• [ACTIVITY] Exactly the lines from the one that holds "The height and" to the end of the data below: retype these and nothing else.

━━━━━ GIVEN RECORDS

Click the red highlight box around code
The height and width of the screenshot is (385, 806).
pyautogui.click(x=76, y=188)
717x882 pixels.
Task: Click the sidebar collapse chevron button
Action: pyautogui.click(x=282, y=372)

━━━━━━━━━━

• [RESULT FOR THIS EXERCISE]
The height and width of the screenshot is (385, 806).
pyautogui.click(x=76, y=188)
717x882 pixels.
Task: Click the sidebar collapse chevron button
Action: pyautogui.click(x=282, y=372)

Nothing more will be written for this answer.